Concepts de base
The authors propose a cheap stochastic iterative method that solves the optimization problem on the random generalized Stiefel manifold without requiring expensive eigenvalue decompositions or matrix inversions. The method has lower per-iteration cost, requires only matrix multiplications, and has the same convergence rates as its Riemannian counterparts.
Résumé
The content discusses an optimization problem on the random generalized Stiefel manifold, which appears in many applications such as canonical correlation analysis (CCA), independent component analysis (ICA), and the generalized eigenvalue problem (GEVP).
The authors propose a stochastic iterative method, called the "landing" method, that solves the optimization problem without enforcing the constraint in every iteration exactly. Instead, the method produces iterations that converge to a critical point on the generalized Stiefel manifold defined in expectation.
The key highlights of the proposed method are:
- It has lower per-iteration cost compared to Riemannian methods, as it only requires matrix multiplications and does not need expensive eigenvalue decompositions or matrix inversions.
- It can handle stochastic estimates of the feasible set (the matrix B), while Riemannian approaches and infeasible optimization techniques are not well-suited for this setting.

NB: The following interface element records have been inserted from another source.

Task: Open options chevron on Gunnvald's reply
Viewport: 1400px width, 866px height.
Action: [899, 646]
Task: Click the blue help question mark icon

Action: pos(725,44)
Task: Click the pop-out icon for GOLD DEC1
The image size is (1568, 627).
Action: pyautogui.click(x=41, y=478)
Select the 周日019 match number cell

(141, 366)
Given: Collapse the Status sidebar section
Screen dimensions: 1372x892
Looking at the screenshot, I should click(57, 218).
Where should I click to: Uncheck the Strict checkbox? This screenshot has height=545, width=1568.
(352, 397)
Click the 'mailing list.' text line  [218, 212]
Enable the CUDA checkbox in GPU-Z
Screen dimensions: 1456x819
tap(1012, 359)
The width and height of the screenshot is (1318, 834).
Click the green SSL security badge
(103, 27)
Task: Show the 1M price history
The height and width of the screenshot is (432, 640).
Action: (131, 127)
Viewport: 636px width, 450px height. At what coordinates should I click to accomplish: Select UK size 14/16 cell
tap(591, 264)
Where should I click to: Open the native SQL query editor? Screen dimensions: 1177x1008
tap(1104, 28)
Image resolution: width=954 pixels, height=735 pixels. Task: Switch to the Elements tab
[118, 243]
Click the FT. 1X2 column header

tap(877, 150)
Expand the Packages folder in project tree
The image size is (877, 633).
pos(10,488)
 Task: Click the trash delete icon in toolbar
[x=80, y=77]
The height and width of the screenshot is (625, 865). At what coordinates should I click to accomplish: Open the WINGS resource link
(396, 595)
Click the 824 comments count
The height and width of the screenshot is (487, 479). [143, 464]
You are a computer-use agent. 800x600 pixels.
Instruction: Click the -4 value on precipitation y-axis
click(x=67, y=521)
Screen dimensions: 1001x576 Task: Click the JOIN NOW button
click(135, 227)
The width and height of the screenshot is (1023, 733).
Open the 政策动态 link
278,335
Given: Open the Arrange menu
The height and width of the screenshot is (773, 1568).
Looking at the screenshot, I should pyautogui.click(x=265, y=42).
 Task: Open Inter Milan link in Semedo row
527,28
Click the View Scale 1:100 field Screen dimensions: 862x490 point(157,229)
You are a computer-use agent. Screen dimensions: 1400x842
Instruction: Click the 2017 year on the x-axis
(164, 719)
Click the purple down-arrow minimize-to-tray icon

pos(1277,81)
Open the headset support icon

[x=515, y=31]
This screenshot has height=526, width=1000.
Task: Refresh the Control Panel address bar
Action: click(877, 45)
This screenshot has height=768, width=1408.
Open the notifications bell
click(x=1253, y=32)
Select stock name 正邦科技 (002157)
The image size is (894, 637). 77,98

- It has the same convergence rates as its Riemannian counterparts, both in the deterministic and stochastic cases.
- It is particularly efficient when the matrices are well-conditioned and the variance of the samples is small.
The authors provide a detailed theoretical analysis of the proposed landing method, proving its convergence to a critical point under suitable assumptions. They also demonstrate the effectiveness of the method on various machine learning applications involving generalized orthogonality constraints, including CCA, ICA, and GEVP.
Stats
The condition number of the matrix B is denoted as κ.
The variance of the stochastic gradient ∇fξ(X) is denoted as σ2
G.
The variance of the stochastic matrix Bζ is denoted as σ2
B.
The eigenvalues of the matrices A and B are denoted as αi and βi, respectively.